PROBLEM:
Reproduce the part of the material that opens with the line containing "Find the location" and closes with the line containing "x-tick-label: 03.0 is", substituting "image" for "screenshot" and leaving everything else unchanged. Omit the pictures from your answer.
──────── DATA FOR ANALYSIS
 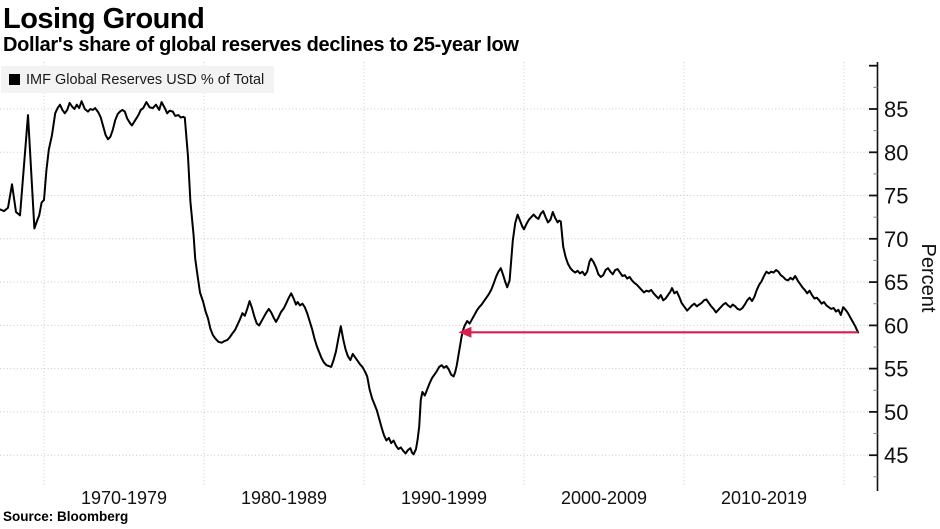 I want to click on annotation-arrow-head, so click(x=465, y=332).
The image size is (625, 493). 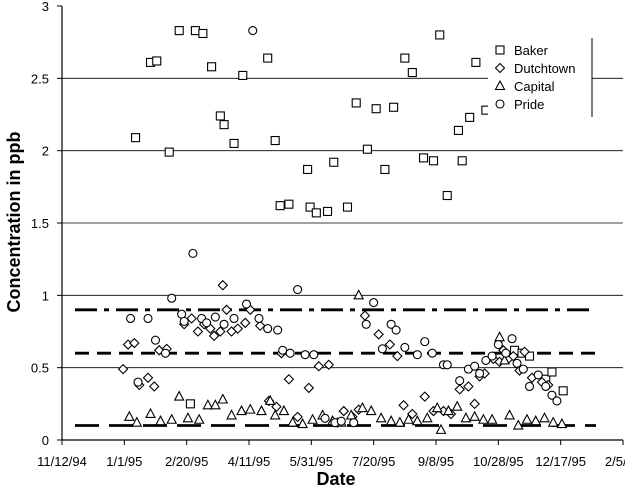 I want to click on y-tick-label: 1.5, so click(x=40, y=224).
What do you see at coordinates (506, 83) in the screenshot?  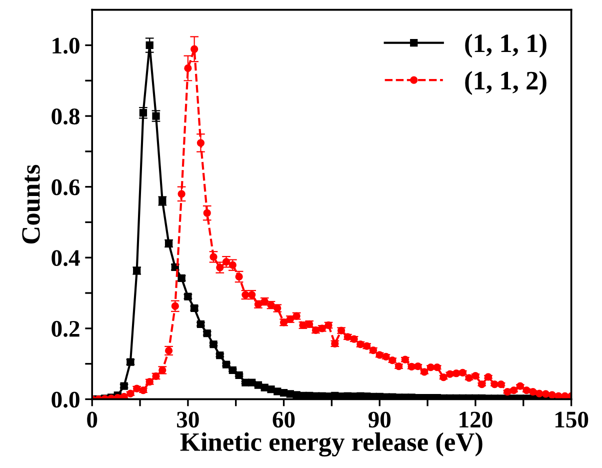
────────────────
──────── DATA FOR ANALYSIS
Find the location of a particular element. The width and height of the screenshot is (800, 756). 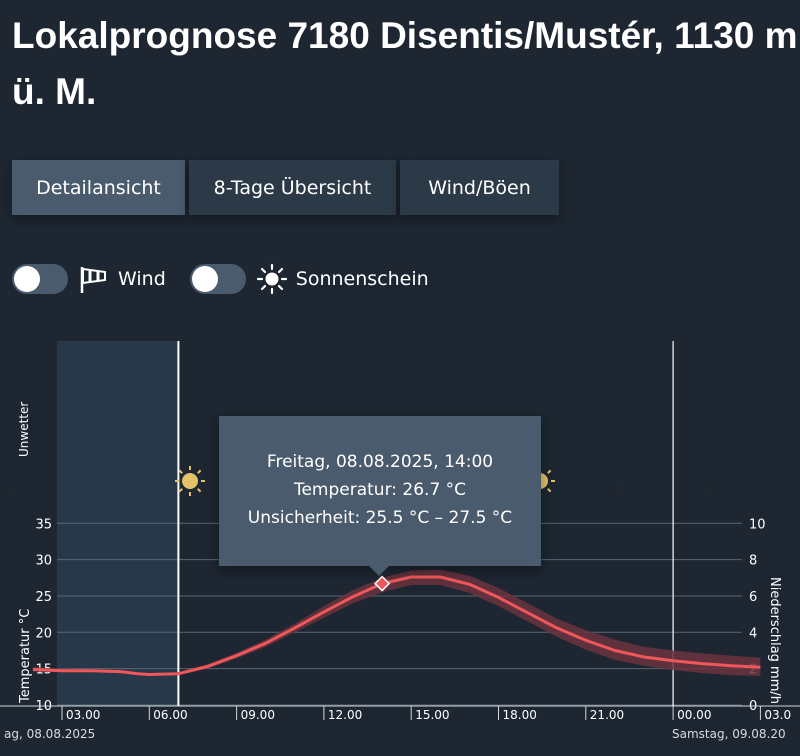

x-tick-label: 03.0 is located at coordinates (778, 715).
────────────────
RESULT BELOW:
Find the location of a particular element. The width and height of the image is (800, 756). 

x-tick-label: 03.0 is located at coordinates (778, 715).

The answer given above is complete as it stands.